"Can't what?"

"Can't talk about it."

He nods. "Okay."

We walk the rest of the way back to the creek in silence. It's awkward. I hate silence. When we get back to the pile of rocks, he points. "Was that the best you could do earlier?"

While I love a challenge, this is a lost cause. This is beyond a challenge. "Yup."

He smiles, and there is a glimmer of amusement in his sparkling eyes. He reaches down and picks up a stone. "Turn sideways."

Complying without hesitation, I shuffle my feet. "Like this?" I look back over my shoulder and catch him looking at my backside. "Ahem. Up here. Like this?"

He shakes his head, but doesn't stop smiling. "Sorry." He reaches in and puts his hands on my hips. Everything in my body swirls in conflicting directions. He pulls me to where my back is touching his front. "Like this," he breathes into my ear.

His words make me freeze. My skin is wet from sweat, and his warm breath sends shivers down my spine. This feels so good: these emotions as opposed to the grief, the sorrow. Mentally, I make a commitment to enjoy this normalcy. This is what I should be doing. I'm a teenage girl, out of school for the summer. I should be flirting with guys, especially hot ones – not mourning the death of my dad.

"Mhmm. Now what?" I already know what comes next. Or I think I do. Maybe Papa hasn't been able to teach me how to do this because he's never held me like this. Maybe I've never had so much riding on a lesson of skipping stones.

He reaches down my side and lifts my right arm and holds it, palm up, and places the stone in it. His voice is deep, soft, and has unspoken undertones. "There's a certain way you have to hold it."

When I turn my head, our faces are so close that our noses touch. The bricks that have taken occupancy in my chest for the last several days are back, but it's not a feeling of suffocation. It's the constriction that must be keeping my heart from pulsating out of my body. It's a burning, on fire with desire. No. The words 'fire' and 'burn' aren't welcome in my mind right now. My breathing hitches. Partially because of him and partially because of them, my parents. A tear escapes my eyes.

"I don't know what's going on with you, but I know that I just met you and already I wish I could make it all better." I swallow and nod. He uses the pad of his thumb on the hand that isn't holding my arm to swipe it away. "There." He manipulates my fingers around the stone. "Just like that," he says.

It makes me smile. I don't think he understands what a lost cause I am. It's going to take more than positioning my fingers to help me do this.

He moves a little. "Now. As you sling your arm, give your wrist a little flick."

I glance at him, humored. "You think teaching me to skip a stone is that simple?"

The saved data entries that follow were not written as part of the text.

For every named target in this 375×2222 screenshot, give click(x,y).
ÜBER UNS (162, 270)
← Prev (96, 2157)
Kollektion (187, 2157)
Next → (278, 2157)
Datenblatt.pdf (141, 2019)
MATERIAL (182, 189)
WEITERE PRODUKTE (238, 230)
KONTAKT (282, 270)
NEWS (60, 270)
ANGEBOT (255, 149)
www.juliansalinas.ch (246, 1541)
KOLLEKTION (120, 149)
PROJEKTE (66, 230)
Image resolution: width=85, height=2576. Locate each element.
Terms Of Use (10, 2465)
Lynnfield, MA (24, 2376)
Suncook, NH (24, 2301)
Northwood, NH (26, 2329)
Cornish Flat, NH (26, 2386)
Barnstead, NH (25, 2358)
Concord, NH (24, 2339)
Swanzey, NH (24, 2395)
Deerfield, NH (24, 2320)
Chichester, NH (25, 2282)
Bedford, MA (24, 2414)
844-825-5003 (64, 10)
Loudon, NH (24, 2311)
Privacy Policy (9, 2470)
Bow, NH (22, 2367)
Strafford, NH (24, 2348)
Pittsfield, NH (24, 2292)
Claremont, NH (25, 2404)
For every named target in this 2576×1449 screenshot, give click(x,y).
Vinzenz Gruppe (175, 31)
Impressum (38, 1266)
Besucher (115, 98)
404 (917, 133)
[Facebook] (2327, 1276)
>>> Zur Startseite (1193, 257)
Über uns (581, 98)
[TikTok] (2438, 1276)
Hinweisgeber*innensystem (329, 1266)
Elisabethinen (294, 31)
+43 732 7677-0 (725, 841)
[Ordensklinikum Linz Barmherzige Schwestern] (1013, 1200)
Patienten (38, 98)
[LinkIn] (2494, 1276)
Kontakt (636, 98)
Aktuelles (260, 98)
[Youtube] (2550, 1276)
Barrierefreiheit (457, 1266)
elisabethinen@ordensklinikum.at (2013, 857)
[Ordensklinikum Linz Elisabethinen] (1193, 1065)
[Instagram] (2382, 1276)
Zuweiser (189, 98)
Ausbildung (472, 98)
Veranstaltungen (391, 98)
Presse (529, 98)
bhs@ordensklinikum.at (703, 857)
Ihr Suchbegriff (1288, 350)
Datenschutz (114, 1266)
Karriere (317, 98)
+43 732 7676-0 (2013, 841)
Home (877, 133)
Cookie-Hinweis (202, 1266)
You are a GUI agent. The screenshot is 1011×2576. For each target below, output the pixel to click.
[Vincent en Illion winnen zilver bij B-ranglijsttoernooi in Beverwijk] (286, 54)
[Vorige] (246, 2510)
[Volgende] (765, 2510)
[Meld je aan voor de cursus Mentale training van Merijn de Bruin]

"I'll help guide your arm."

"Ah, you make it sound so easy."

He chuckles, "It is easy."

"Matter of opinion." I whisper.

He pulls my arm back like a slingshot and as we're gaining momentum to release the stone, I hear, "Alex!" being proclaimed through the entire neighborhood. It causes my already racing heart to speed out of control. Completely losing concentration, I virtually spin myself around as the stone is released, plummeting me into his arms, our lips just mere millimeters away from each other.

We stare into each other's eyes. Speechless seems to be my middle name for one reason or another today. I blink. "I..."

"You can't skip a stone to save your life, can you?" He smirks.

Breathing for what seems like the first time, I start to laugh. "No. No, I can't."

He brushes a piece of hair out of my eye. "You will. I'll teach you."

"I am not sure I'm teachable. Been trying for years with Papa."

"Come back to me. I'll teach you. If it's the last thing I do..." His entire face lights up. "I'll teach you everything I know."

Something about his voice makes me think that there's more to that statement, and I must admit that I'm curious. "Everything you know, huh?"

"Everything." He caresses my cheek, just below my eyes. "Come back to me. I'll teach you how to deal with those beautiful tears of yours. I'll teach you how to breathe again. I'll teach you everything." He looks down to his pile of rocks. "I'll share those with you. And I'll teach you how to skip stones. It's a promise, and I don't break promises."

"Alex! Alex!" I hear Memaw again.

"I better go. It could be really important. I wish I could stay."

He backs away and puts his arm out, as if excusing me. Barely able to take my eyes off him, I muster the ability to break the pull that is attracting me to him. It's like he's the south pole and I'm the north pole on those big red fridge magnets I used to play with when I was little.

"I'll see ya 'round?"

He nods. "I hope so."

My name is called and I start to run once more. Once I'm able to get out of his immediate proximity, the urgency in the screaming gets more and more pronounced. Guilt consumes me once again. How could I just run off like that and not even tell them where I was going? How could I not come or answer as soon as I was called? As if they haven't been through enough already?

Then I glance back over my shoulder to see if he is still there, reassuring myself that he's real. It's also one last look at him to imprint it upon my brain in an effort to tide me over until I get to see him again.